3.4.2 Each Board Committee whether standing or ad hoc shall have and function within
their own remits as approved by the Board.
3.4.3 The following are and shall be the standing committees of the Board:
(a) Audit Committee;
(b) NC;
(c) Remuneration Committee; and
(d) Risk Management Committee.
3.4.4 These Committees assist the Board in reviewing, scrutinising and submitting
matters within their purview and make decisions and/or recommendations to the
Board as thought fit, for the Board’s consideration and approval. The ultimate
responsibility for the final decision on all matters, however, lies with the entire Board
after considering recommendations by the Committees.
3.4.5 Each committee is governed by the Terms of Reference duly approved by the Board.

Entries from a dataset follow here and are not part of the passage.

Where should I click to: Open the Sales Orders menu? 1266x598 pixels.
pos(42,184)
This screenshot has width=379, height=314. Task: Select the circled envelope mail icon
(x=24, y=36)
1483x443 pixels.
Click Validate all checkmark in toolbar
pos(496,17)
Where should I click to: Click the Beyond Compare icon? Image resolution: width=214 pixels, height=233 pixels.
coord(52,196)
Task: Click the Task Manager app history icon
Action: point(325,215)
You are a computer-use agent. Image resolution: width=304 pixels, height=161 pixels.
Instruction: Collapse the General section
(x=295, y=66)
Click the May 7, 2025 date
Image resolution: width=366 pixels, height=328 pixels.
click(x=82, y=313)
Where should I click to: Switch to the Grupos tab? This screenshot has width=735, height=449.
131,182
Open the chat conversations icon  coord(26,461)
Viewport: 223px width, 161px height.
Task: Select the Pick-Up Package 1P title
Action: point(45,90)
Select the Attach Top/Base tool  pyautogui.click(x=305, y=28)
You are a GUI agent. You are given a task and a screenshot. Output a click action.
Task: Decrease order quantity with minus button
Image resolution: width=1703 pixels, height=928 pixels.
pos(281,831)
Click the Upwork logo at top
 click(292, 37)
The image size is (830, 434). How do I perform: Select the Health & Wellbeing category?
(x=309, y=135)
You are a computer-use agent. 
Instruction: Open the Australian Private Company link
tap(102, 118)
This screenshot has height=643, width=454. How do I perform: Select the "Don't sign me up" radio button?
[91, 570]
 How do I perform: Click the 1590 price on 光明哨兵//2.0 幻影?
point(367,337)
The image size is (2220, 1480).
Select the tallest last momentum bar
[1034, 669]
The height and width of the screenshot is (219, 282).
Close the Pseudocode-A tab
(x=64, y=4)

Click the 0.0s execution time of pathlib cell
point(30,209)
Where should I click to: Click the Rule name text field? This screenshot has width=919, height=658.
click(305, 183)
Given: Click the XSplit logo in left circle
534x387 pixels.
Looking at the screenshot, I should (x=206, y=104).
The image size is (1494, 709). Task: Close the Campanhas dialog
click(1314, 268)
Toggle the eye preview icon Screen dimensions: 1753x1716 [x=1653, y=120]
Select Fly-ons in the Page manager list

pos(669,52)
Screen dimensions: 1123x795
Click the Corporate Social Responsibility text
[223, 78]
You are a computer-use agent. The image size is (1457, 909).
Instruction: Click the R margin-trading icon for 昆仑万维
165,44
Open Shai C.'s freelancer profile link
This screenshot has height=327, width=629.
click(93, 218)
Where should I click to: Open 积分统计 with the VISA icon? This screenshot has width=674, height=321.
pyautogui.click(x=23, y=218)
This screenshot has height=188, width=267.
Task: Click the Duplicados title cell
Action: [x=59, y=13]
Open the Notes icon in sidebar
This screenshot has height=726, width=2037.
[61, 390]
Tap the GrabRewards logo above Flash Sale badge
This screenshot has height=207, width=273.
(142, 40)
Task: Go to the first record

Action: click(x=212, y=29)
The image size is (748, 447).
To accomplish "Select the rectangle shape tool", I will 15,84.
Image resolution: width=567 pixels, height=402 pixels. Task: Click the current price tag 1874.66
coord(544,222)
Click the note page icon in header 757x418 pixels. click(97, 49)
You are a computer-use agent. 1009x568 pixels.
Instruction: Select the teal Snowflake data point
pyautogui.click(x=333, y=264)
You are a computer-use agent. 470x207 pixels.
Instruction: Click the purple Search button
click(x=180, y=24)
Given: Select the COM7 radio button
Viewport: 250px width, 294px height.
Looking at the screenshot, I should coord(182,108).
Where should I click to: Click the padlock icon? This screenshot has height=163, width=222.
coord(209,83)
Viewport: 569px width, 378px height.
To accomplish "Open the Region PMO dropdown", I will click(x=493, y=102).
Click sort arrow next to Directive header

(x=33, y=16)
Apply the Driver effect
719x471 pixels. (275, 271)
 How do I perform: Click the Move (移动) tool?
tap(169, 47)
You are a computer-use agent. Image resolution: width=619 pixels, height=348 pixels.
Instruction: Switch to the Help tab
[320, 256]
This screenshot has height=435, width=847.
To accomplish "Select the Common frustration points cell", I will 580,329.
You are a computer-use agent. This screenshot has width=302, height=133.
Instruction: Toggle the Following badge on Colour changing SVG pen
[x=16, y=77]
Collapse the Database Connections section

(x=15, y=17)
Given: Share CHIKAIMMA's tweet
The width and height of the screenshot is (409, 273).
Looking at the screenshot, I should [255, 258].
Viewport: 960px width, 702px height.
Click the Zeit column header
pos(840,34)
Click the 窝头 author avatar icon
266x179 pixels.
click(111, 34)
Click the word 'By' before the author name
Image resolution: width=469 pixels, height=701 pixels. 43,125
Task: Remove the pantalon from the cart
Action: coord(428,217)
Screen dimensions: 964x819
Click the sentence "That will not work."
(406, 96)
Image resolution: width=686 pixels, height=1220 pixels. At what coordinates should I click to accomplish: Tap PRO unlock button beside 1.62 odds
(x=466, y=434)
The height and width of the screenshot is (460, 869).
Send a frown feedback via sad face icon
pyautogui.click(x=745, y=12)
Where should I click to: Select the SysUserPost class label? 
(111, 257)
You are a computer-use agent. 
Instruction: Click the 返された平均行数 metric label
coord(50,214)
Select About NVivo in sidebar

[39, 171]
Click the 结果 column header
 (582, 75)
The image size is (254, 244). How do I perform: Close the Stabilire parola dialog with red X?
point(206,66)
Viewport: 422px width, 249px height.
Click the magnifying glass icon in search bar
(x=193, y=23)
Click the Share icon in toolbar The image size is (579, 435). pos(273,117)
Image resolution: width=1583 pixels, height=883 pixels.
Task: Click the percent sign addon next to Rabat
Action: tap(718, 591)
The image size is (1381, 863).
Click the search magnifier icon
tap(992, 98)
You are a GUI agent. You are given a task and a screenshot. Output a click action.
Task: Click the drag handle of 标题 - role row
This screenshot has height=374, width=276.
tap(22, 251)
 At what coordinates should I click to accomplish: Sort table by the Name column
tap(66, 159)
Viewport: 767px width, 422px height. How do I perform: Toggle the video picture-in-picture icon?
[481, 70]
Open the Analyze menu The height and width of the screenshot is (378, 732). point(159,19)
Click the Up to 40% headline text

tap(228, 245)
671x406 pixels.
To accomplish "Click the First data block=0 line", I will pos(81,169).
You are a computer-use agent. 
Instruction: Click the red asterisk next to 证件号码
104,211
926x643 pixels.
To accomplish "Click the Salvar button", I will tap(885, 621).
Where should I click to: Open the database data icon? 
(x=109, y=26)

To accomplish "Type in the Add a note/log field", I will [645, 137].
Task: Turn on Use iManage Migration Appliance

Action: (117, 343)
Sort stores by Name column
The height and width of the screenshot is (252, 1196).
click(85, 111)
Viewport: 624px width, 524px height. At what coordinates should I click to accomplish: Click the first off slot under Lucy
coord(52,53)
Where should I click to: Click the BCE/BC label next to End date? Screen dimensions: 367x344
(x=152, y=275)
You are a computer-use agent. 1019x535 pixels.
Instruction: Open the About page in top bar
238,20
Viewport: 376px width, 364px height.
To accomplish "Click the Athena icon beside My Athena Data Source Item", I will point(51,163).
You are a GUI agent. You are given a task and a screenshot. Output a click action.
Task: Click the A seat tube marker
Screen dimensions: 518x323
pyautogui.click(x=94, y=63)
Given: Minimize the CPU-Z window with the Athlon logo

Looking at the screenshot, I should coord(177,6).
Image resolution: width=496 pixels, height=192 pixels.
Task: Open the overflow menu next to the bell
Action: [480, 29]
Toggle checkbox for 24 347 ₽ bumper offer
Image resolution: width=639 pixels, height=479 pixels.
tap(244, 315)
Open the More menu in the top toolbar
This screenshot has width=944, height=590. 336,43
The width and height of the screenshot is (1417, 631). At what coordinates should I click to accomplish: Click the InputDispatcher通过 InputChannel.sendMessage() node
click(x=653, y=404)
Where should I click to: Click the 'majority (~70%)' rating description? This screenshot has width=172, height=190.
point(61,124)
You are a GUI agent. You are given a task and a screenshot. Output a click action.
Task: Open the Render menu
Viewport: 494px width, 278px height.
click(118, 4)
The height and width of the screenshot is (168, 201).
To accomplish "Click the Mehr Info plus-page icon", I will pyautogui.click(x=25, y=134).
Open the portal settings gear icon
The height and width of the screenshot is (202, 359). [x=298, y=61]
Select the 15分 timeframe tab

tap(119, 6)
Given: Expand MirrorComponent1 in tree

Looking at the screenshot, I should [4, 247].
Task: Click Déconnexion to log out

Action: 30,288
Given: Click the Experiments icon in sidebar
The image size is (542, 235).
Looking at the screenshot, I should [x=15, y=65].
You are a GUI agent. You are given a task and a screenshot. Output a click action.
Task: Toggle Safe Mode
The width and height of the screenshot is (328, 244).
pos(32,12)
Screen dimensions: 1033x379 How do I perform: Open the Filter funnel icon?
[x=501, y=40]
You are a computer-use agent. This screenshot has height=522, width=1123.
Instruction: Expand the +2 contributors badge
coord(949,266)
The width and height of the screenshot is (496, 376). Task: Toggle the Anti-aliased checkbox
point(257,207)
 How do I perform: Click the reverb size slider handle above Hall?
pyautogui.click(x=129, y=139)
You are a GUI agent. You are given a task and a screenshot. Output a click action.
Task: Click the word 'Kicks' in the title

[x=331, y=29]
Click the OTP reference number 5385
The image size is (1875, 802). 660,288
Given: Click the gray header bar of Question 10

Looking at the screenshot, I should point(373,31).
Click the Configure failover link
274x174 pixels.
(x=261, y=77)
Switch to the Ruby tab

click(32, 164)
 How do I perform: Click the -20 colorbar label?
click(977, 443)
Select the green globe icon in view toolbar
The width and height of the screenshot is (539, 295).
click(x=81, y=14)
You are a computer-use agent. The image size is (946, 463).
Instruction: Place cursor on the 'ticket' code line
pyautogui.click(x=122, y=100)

In discharging its responsibilities, the Board has reserved decision making responsibility
for certain key matters to ensure the control of the Company is vested with it. A Schedule
of Matters Reserved for the Board has been adopted and shall be reviewed and revised
from time to time as necessary.
Amongst others, the following are some key matters reserved for the Board:
• Budget Approvals;
• Changes to the Constitution;
• Changes to Management and Control Structure
• Major Acquisitions and Disposals;
• Strategy Setting;
• Business Plans;
• New Business and ventures;
• Investments and divestments;
• Significant Major Related Party Transactions;
• Opening and closing of bank accounts and authorising signatories to the same;
• Terms of Reference of Board Committees;
• Terms of Appointment of Executive and Non-Executive Directors;
• Limits of Authority;
• Alterations of Capital and new issuance of securities;
• Corporate Restructurings;
• Modification of Class Rights;
• Appointment and Vacation of office of Directors;
• Matters relating to Loans, Borrowings and giving of guarantees; and
• Other transactions requiring Board and Shareholders approvals.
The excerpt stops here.